An important finding that should not be missed by readers is that even at an advanced tertiary center, AL amyloidosis is still associated with high mortality. With a median follow-up period of 18 months, overall mortality was 30%. A recent report also showed high mortality in a cohort of patients with AL amyloid with more advanced stages of the disease. This sobering reality should be a call to arms in our community to muster the focus, attention, resources, and multidisciplinary and multi-institutional collaborative efforts needed to fill the yawning knowledge gap we have regarding this disease in terms of basic underlying mechanisms, earlier diagnostic testing, and direct and definitive treatment options.

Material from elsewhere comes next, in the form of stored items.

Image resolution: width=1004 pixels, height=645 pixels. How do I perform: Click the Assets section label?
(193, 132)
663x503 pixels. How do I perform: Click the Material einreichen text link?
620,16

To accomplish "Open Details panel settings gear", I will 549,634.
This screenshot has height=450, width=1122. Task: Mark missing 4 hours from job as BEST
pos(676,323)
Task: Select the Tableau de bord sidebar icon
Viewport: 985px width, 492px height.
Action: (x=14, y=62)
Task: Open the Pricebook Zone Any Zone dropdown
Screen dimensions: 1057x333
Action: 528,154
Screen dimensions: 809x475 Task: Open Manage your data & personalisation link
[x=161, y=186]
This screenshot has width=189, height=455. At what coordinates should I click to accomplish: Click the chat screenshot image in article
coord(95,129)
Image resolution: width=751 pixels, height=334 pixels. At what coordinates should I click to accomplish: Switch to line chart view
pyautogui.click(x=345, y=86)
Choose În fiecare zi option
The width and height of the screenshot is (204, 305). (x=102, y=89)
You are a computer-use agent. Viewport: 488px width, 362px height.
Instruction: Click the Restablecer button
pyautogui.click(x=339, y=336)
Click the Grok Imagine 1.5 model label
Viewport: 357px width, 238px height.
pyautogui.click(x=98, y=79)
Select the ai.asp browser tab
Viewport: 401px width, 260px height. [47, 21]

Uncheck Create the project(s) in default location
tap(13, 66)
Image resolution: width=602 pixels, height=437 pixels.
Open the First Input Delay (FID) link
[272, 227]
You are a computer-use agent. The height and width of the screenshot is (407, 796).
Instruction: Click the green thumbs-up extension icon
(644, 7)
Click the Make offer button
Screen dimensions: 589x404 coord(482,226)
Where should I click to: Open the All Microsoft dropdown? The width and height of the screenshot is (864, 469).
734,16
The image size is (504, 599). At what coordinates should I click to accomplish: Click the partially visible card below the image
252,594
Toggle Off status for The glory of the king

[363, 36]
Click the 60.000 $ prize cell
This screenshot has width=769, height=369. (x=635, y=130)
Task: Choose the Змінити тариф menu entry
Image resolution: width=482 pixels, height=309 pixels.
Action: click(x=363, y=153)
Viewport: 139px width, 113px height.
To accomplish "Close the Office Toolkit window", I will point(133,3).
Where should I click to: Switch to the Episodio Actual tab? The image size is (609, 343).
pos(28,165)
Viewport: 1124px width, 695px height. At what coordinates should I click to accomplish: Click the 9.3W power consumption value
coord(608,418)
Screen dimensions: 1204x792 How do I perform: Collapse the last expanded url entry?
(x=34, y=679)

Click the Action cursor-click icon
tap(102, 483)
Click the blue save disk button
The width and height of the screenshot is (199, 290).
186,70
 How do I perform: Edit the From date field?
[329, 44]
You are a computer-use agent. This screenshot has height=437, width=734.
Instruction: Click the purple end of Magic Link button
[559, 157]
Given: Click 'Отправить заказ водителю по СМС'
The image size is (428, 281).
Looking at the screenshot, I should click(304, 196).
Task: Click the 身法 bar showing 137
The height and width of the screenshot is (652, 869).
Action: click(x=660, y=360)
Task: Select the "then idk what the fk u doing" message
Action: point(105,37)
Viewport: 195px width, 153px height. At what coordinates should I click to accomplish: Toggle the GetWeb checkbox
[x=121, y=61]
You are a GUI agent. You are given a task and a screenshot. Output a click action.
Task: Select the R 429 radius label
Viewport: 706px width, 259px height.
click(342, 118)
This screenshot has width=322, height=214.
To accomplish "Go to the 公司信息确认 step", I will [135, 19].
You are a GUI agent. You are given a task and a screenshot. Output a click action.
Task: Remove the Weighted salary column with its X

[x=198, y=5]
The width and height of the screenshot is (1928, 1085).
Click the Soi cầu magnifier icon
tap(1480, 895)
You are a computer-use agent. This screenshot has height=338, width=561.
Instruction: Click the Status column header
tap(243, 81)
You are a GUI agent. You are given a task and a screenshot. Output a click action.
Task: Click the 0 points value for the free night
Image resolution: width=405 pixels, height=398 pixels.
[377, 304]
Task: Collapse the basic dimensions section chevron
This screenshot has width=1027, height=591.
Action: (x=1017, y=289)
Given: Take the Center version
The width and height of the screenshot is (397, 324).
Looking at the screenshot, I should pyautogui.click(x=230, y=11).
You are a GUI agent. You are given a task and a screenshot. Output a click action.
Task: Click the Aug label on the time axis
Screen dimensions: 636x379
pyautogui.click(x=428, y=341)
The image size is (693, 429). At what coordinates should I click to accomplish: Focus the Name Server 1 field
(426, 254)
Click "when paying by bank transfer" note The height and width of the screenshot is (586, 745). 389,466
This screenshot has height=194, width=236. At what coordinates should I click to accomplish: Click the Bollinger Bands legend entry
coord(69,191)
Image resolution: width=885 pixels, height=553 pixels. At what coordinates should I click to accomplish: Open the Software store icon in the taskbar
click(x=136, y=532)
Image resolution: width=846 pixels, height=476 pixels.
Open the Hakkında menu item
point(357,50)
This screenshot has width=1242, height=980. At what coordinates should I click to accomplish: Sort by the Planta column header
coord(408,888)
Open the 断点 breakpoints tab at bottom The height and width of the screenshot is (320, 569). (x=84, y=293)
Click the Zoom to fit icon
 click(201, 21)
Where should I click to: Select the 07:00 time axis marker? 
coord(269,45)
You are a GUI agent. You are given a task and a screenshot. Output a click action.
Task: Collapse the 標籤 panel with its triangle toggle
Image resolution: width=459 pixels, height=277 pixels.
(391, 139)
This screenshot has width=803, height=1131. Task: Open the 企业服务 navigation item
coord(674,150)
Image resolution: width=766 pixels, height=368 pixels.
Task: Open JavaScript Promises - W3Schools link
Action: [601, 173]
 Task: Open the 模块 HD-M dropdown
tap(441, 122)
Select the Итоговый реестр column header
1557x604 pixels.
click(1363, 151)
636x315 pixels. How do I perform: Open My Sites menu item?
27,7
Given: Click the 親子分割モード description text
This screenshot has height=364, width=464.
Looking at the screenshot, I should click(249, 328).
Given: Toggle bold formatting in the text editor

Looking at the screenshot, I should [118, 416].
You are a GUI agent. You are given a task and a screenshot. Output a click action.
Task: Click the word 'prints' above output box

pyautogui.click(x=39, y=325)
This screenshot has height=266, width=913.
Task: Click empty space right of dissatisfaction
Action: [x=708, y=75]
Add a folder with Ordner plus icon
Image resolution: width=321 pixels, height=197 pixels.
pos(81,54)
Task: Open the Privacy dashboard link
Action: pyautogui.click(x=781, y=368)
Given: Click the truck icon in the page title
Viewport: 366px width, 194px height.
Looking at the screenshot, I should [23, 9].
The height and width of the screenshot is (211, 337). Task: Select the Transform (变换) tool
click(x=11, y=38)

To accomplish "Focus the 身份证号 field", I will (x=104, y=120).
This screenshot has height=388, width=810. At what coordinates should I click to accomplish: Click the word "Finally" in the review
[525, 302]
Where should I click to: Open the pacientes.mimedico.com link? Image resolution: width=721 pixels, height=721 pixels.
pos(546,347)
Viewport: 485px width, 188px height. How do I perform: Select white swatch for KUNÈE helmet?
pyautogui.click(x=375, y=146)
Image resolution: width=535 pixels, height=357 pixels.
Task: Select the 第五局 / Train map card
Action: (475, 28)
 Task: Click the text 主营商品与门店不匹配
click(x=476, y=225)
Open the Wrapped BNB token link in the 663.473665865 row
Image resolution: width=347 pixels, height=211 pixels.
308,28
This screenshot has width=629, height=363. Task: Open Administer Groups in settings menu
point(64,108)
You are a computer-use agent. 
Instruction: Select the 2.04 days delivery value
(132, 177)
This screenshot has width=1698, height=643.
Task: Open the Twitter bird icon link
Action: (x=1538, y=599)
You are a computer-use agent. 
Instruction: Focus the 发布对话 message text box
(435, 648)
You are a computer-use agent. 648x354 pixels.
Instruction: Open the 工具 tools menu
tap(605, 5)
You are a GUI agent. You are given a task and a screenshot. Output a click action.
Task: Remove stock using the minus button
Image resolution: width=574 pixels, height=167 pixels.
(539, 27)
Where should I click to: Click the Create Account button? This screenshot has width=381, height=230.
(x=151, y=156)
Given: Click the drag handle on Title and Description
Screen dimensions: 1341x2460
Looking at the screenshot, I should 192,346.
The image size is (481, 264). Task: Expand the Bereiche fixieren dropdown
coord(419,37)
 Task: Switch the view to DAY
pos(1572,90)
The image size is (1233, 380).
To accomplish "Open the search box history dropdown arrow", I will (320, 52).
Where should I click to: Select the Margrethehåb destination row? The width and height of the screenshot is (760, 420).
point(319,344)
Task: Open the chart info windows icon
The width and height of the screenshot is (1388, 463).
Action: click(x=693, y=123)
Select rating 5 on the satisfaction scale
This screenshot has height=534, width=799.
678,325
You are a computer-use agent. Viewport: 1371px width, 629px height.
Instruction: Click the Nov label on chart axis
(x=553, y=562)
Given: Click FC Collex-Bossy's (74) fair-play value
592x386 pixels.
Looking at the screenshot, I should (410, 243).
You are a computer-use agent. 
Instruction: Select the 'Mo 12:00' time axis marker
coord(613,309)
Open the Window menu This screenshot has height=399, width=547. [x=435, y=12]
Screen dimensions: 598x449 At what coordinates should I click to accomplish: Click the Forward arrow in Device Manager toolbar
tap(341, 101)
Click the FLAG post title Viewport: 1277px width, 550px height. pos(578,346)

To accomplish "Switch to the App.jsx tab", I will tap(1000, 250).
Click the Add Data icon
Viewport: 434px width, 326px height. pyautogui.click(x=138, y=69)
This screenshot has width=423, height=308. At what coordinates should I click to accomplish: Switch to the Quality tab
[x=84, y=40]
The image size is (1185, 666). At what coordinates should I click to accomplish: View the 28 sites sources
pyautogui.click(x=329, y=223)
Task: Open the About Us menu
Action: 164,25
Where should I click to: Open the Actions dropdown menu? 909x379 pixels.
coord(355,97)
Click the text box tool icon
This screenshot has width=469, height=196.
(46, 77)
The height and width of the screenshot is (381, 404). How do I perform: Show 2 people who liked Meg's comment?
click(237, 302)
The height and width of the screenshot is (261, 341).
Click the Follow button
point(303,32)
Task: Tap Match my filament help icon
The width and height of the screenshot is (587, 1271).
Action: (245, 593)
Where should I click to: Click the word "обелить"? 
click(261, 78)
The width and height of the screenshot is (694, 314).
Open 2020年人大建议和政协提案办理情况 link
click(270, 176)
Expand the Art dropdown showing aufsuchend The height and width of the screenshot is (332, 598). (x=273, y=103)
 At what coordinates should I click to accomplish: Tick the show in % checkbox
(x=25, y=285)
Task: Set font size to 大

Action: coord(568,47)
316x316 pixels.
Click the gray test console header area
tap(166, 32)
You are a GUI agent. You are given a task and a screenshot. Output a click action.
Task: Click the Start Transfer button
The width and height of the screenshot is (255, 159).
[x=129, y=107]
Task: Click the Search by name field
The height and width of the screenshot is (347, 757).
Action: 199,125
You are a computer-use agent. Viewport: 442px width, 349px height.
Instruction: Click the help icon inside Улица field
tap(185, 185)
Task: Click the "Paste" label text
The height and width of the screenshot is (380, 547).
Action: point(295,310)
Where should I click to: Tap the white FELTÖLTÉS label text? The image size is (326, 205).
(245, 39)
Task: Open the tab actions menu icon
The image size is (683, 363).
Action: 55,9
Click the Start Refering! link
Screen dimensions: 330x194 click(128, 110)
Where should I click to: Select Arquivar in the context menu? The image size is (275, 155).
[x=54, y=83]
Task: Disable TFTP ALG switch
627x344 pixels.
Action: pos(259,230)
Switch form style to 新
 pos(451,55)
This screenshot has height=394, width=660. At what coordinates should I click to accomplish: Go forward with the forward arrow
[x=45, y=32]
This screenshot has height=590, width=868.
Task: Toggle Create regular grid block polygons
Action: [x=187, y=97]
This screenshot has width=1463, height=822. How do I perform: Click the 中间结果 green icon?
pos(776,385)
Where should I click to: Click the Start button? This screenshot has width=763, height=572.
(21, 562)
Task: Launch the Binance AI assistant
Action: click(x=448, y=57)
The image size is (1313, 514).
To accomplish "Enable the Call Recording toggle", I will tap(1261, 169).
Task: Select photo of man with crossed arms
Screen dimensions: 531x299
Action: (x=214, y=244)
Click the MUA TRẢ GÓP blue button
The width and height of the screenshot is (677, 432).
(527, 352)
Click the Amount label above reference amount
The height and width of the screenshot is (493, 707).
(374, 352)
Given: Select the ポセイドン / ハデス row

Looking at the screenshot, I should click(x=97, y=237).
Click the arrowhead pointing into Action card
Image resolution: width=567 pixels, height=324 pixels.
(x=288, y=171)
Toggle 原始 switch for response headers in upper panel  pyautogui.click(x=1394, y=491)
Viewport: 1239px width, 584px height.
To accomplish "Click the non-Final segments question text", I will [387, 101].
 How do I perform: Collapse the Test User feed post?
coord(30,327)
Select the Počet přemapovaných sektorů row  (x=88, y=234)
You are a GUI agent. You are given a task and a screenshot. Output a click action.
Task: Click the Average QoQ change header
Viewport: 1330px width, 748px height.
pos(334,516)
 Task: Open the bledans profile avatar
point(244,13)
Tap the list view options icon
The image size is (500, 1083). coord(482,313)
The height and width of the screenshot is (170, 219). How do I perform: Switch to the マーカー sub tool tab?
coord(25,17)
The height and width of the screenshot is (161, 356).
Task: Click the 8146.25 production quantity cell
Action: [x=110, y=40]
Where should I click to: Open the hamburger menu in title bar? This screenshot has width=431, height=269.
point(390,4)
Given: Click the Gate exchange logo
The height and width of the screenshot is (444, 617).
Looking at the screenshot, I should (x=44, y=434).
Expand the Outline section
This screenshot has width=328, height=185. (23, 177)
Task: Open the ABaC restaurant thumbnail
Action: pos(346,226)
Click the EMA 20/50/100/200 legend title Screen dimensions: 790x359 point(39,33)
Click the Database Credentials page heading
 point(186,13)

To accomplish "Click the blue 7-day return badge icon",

Although identifying prognostic factors after making the diagnosis of AL amyloidosis is extremely important, as Bellavia et al have done, the high mortality in their patients tells us that we need to improve at identifying these patients in the early stage of the disease to favorably affect their outcomes. This is a task especially suited for the echocardiography community. We are likely to be the first to see ventricular thickening, diastolic dysfunction, and pericardial effusion on echocardiography; routinely adding the simple additional step of looking at an electrocardiogram to see whether there is associated low voltage would allow us to recommend further investigation leading to the earlier, and potentially lifesaving, diagnosis of AL amyloidosis. As echocardiographers, our challenge is to alert our referring colleagues to the possibility of this diagnosis, to avoid the tragedy that occurs all too commonly with this disease when a patient with AL amyloidosis remains undiagnosed for years.
Editorial Comments published in the Journal of the American Society of Echocardiography (JASE) reflect the opinions of their author(s), and do not necessarily represent the views of JASE, its editors, or the American Society of Echocardiography.